Aus gutem Grunde hat der Bundestag die Ausgleichsmandate, die überhaupt erst 2013 in das Bundeswahlrecht Eingang gefunden haben, mit dem neuen BWahlG (BGBl I, Nr. 147) 2023 wieder abgeschafft. Überhang- und Ausgleichsmandate sind nach Auffassung des Wahlgesetzgebers für den Bund inzwischen keine Rechtsgüter, sondern das genaue Gegenteil: also Missbrauchstatbestände. Dem steht die Bayerischen Verfassung entgegen, danach kann die Soll-Zahl der 180 Landtagsabgeordneten durch Überhang- und Ausgleichsmandate überschritten werden. (Art 14 Abs. 1 Satz 6 BayLV) Weil dazu nach der Entscheidung des BayVGH (Az. Vf. 74-III-18, Rdnr. 40.) aber keine Rechtspflicht besteht, konnte die tatsächliche Vergabe von Überhang- und Ausgleichsmandaten nach der Landtagswahl v. 8.10.2023 auch unterbleiben, sie unterblieb aber nicht. Im Gegenteil, sind nach der Wahl v. 8.10.2023 in den Landtag 11 Abgeordnete mit sog. „Überhang“ und 12 Abgeordnete mit Ausgleichsmandaten eingezogen und nehmen dort an der parlamentarischen Willensbildung teil.

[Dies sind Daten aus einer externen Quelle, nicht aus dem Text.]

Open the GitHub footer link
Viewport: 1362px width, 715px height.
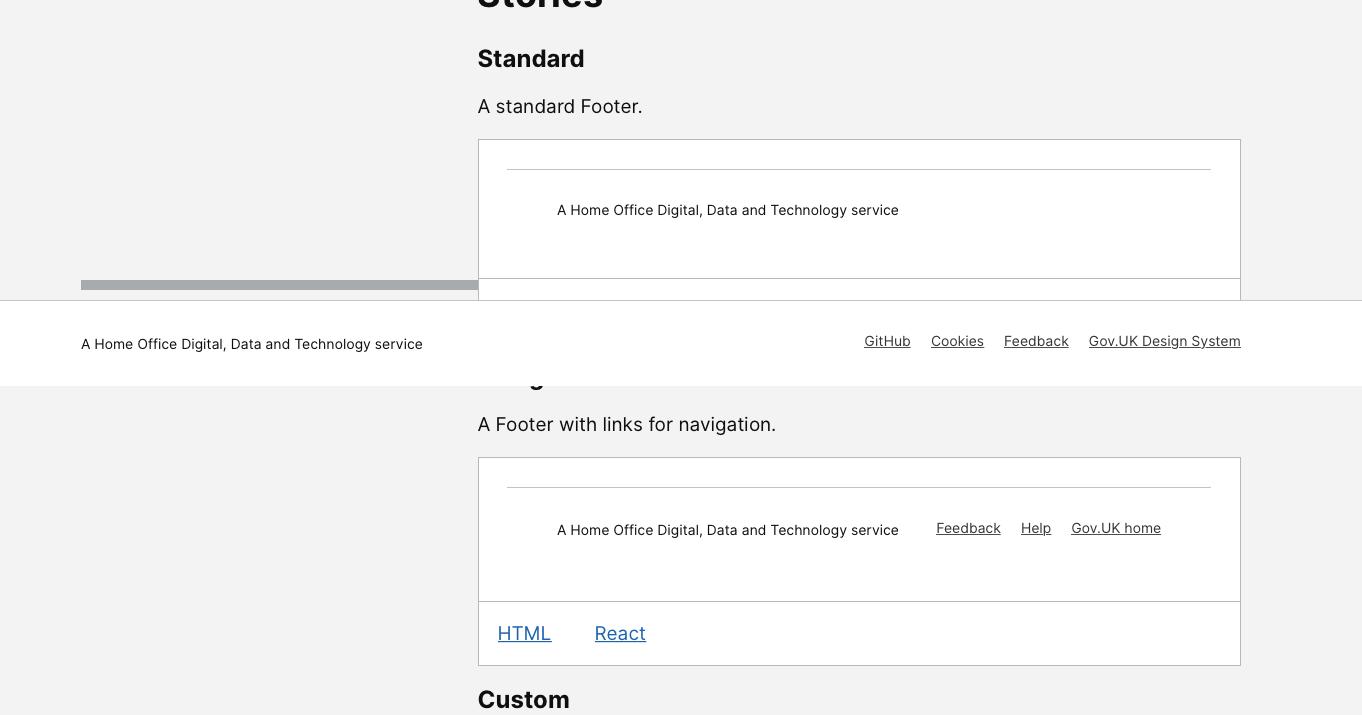(887, 341)
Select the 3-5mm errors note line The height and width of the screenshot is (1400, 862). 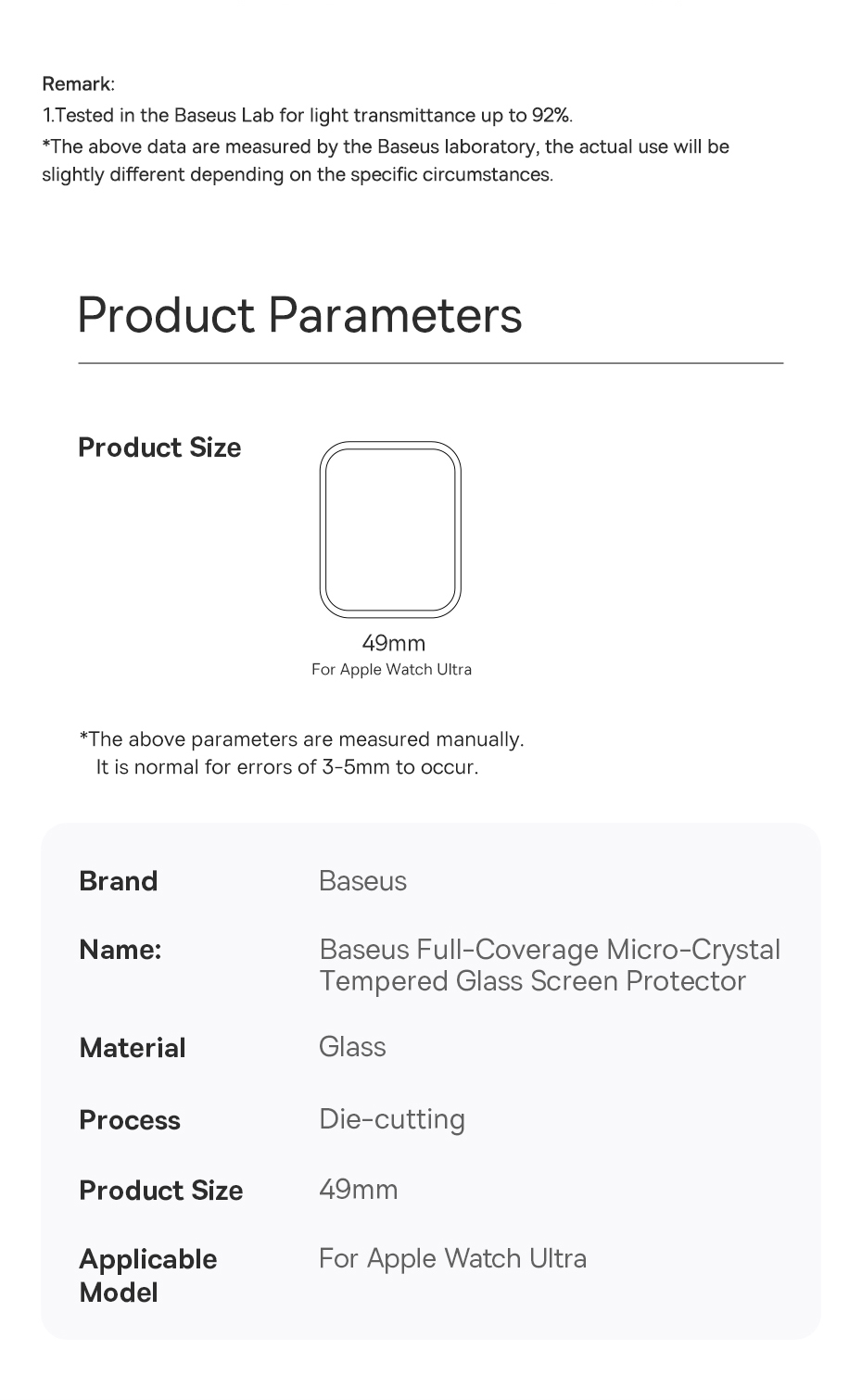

Auch in Bayern gibt es keine Rechtspflicht zur Vergabe von Überhang- und Ausgleichsmandaten. Diesen Ausweg aus der sich aufdrängenden Verfassungsfrage, hat der Bayerische Landeswahlleiter, Thomas Gößl, aber nicht beschritten. Damit stellt sich die unabweisbare Anschlussfrage nach der demokratischen Legitimation. Nach Art. 14 Abs. 1 Satz 6 BayLV ist die Überschreitung der Soll-Zahl von 180 Mitgliedern des Landtags zulässig. Es dürfen also weitere 23 Abgeordnete zum Wahlergebnis hinzukommen. Das ist unstreitig. Sie dürfen allerdings nur dann hinzukommen, wenn auch sie, wie alle Abgeordneten, nach Art. 14 Abs. 1 Satz 1 BayLV in gleicher, unmittelbarer und freier und Wahl gewählt worden sind. – Das war aber nicht der Fall.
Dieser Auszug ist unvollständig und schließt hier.